[Brian Wilson passed away on June 11th, nine days shy of his 83rd birthday. The following was posted on the main Beach Boys forum I frequent, written straight off the top of my head, minimally edited. It’s rough, but honest.]
Brian Wilson changed my life with his incomparable music. I don’t mean simply enhanced it (although God knows that would have been enough), I mean actually changed the course of my life post summer 1975 when I took my headlong dive into the world of Wilson. I didn’t realise it at the time, nor did the true import dawn on me for decades, but fact is, the vast majority of what’s happened to me in the last fifty years is a direct result of Nick Kent’s three part NME article about Brian, June 1975. Consider: had I not developed, almost instantly, my obsession with Brian & The Beach Boys, I wouldn’t have started to find out as much as I possibly could, which led to subscribing to Beach Boys Stomp in 1977 and meeting renowned rock journalist John Tobler the following year. From that sprung such a writing career as I once had – why JT thought I’d be a good collabarator is an eternal mystery – and from that, my initial entree into the deeper world of BB fandom, the online community and Facebook. Along the way I had the great good fortune to meet Brian several times, mostly in meet ‘n’ greets where it was obvious he would rather have been anywhere else, but on a handful of occasions in a semi-social environment and there, when he was either surrounded by people he trusted or at a piano, a different Brian emerged: relaxed, funny, engaged, considerate. In 1985, in the studio in LA I sat open-mouthed as he played “Rhapsody In Blue” to an audience of me, watching the stress leave his body as the music worked its magic on him. Fast forward nineteen years to his dressing room at the RFH during the second BWPS run: a bunch of us had been granted admittance (bless you Jeff) and as you do I said “we met in 1985”, not thinking for a moment he’d remember. “Sure, you’re the interview guy, I played “Rhapsody In Blue” for you”. My brain froze.
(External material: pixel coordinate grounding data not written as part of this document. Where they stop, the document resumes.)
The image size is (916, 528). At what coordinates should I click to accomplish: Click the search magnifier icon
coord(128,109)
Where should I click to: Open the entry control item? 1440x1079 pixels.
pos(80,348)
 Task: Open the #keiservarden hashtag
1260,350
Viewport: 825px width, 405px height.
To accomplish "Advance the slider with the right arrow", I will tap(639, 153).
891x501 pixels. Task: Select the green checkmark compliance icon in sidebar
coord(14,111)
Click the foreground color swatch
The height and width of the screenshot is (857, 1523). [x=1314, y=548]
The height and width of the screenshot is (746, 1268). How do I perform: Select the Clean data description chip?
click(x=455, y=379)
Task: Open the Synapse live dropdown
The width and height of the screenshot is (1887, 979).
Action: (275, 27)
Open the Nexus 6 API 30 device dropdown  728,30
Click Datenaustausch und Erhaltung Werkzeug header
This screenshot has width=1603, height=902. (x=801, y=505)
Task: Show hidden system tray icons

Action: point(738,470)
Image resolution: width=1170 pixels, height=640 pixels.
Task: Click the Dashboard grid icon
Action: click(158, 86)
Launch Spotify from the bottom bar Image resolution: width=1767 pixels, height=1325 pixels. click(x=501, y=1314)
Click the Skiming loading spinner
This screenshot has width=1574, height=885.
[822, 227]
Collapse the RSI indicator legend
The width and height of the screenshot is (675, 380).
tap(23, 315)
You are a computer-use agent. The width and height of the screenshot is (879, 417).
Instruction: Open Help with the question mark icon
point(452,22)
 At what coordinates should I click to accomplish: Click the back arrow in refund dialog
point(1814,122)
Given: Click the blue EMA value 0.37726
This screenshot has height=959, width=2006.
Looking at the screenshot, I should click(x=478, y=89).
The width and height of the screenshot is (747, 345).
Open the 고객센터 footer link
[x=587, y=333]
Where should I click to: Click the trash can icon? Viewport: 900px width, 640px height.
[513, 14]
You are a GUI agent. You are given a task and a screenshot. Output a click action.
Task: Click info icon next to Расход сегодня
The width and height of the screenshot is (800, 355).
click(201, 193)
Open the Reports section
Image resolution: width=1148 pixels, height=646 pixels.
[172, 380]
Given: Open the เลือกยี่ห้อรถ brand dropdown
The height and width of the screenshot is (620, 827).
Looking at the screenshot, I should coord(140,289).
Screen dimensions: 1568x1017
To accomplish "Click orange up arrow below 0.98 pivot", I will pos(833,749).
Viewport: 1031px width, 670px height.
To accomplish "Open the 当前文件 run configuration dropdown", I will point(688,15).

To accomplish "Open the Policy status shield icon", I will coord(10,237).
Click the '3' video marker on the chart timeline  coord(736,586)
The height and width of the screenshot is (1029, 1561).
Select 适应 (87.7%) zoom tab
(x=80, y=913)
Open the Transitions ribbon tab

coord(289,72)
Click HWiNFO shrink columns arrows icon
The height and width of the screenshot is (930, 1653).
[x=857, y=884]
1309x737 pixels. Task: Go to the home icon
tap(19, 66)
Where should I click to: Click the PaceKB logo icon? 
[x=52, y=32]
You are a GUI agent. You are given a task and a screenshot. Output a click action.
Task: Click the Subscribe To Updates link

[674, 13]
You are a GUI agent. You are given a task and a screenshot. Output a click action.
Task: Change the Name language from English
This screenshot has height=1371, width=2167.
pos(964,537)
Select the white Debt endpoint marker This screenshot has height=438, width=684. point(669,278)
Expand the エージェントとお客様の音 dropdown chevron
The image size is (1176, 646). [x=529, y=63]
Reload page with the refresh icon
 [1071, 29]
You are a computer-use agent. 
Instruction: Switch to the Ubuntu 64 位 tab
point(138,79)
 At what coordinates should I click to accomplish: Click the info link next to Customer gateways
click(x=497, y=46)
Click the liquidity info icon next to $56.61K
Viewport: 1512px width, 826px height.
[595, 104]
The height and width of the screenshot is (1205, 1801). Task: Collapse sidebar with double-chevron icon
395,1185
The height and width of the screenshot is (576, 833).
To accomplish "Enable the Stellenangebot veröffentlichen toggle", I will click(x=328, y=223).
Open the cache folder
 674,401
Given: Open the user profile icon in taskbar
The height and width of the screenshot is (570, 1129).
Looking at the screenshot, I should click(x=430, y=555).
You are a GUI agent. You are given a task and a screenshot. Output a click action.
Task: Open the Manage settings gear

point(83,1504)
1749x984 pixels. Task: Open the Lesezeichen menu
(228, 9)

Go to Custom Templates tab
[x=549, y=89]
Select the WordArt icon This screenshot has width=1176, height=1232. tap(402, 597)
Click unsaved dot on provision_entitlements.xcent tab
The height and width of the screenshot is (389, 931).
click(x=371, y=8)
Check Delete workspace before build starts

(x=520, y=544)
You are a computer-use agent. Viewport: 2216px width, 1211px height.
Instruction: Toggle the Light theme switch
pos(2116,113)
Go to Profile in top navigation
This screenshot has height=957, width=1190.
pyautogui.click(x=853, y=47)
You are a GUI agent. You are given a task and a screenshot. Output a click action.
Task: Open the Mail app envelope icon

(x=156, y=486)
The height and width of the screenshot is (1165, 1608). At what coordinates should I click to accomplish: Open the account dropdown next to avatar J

He remembered. He remembered me. I nearly cried. Another five years, it’s The Roundhouse, and as we stood in line for a photo he said to me from the corner of his mouth “sorry to hear about your mom”. She’d passed a few days earlier, yet somehow he knew (bless you again Jeff) and those few words meant the world to me. How I held it together I have no idea. That’s private Brian and I feel honoured to have experienced it for just a few fleeting moments.
Others far better qualified than I have praised his musical ability, but to even a musical illiterate such as I, what he did shone like a beacon because it hit us on an almost visceral level. Aside from the obvious, I recall hearing the “Midnight’s Another Day” demo and literally crying at the bleak magnificence of it. I think it’s the best thing he’s done since, oh, the seventies. F. Scott Fitzgerald once said “there are no second acts in American lives”… but he’d never met Brian Wilson. He had at least four and while the first was far and away the most glittering, what he achieved in the new millennium was by no means insignifcant, a stunning six year sweep from BWPS to BWRG, and the 2012 coda (fifth act?) of TWGMTR with it’s wrenching closing trilogy.
But… Brian’s crowning achievement may have been to simply survive and latterly flourish, to achieve a degree of peace and contentment. The stories behind that statement are all too well know to repeat here, but something BW friend and biographer David Leaf said back in the seventies makes you think (and I paraphrase slightly): “if Brian made music to make himself happy, imagine how unhappy he must have been feeling to write such powerful songs”. His passing was hardly unexpected but even so, it hit me much harder than I expected. In part this was eased by the astonishing level of both the coverage, and the outpouring of love and respect for him from all quarters… and yes, Brian was loved. Because he loved us, and because he was utterly loveable.
He’s at peace now, the voices are stilled and he’s reunited with his brothers, and for that I’m so happy for him… but on the 12th I woke to a world without Brian Wilson, and it was a world not a little diminished.